Some people are down on routine. It has a hum-drum, ordinary, unexciting quality to it.  But oh, how I love establishing and maintaining that easy tempo that comes from a good routine.

The virtues of routine are touted in all sorts of areas of life. Parents are told to establish a good bedtime routine for their children. Insomniacs are encouraged to do the same.  Writers, meditators, athletes, yogis–all benefit from writing, meditating, training, doing yoga the very first thing in their morning routine.

What I like so much about a regular routine is that it establishes a rhythm to my day and my life.  I don’t need to think, I can just fall into the beat of that rhythm.  A routine at its best is a series of good habits, exercised effortlessly, with little thinking through.

But it’s hard to establish that rhythm in the absence of some structure, at least it was and is for me. It’s like flailing around in the dark or taking the very first arbitrary stab at a 1000-piece jigsaw puzzle.

When I’ve got something solid to work around, things can start to fall into place.  But for me (I’m sure others are better at this), it’s hard to create a good routine from dust. And that’s been my challenge this past year. So I am actually excited about getting back at it.

If I teach at 1:30 on Tuesdays and Thursdays (which I’ll be doing), then I need to show up at class. So that’s fixed.  If I’m going to be on time for class and not rush around, then I want to be in my office by 11. If I want to be in my office by 11, then I need to leave the house at 10:15 if I’m walking, 10:40 if I’m cycling.  Assuming I have a morning workout to do, whether it be running or yoga or swimming or strength training, and assuming I want to spend some time at my desk after breakfast and before I leave for the office, the workouts will have to be early in the morning.  I’ve already begun to establish a routine of starting my workout between 6:30 and 7 a.m.

Come fall, I’ll also have my scheduled Iyengar yoga classes on Tuesday mornings at 6:30, my regular hot yoga classes on weekend mornings at 8:30, office hours on campus so my students can drop in to see me, meetings with colleagues and students, all sorts of things that lend structure to my schedule.

It all sounds so… orderly.  Almost as soothing as a stationery store [some will relate to this metaphor right away, others will be bewildered].

But there’s also some mythology around the idea of routine.  Where there is routine, there are things that disrupt it.  With the Tuesday-Thursday teaching schedule, I’ve pretty much decided to make Mondays and Wednesdays my mornings at the Y for resistance training and swimming.  Long weekends and travel will interrupt this plan.

For me, and this is one of the reasons I’ve had a strange year: I get thrown off kilter when my routine is disrupted.  The year of study leave was a big example of that (yes, I realize that it could be a symptom of a larger problem that I had difficulty establishing a routine that could carry me through the whole year!).
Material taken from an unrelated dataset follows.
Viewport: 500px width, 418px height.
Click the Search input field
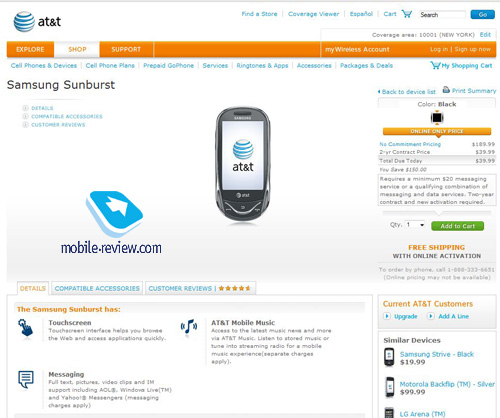442,15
But a workout missed for travel or a long weekend or illness or injury — this happens all the time.

At my Iyengar yoga studio, we sign up for sessions and commit to the same class each week. But if we miss that class, we have the whole session (usually a few months) to make it up by taking another class at another time. I hardly ever use my make-ups. Why? Because I have difficulty finding another time to go.  Why not instead learn to roll with disruptions a bit better and take advantage of the opportunity to make up for missed classes?

What I mean to say here is that the flip side of routine is flexibility. As in so many things, I seek that elusive happy balance. Right now, after a year of feeling cut loose (sometimes in a good way, sometimes in an uncomfortable way), I’m craving the return to the regular order of things.